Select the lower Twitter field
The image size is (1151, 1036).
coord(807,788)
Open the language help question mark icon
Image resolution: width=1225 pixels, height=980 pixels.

Task requirements
Return the records above verbatim, in their entirety.

Answer box
Select the lower Twitter field
The image size is (1151, 1036).
coord(807,788)
Open the language help question mark icon
Image resolution: width=1225 pixels, height=980 pixels.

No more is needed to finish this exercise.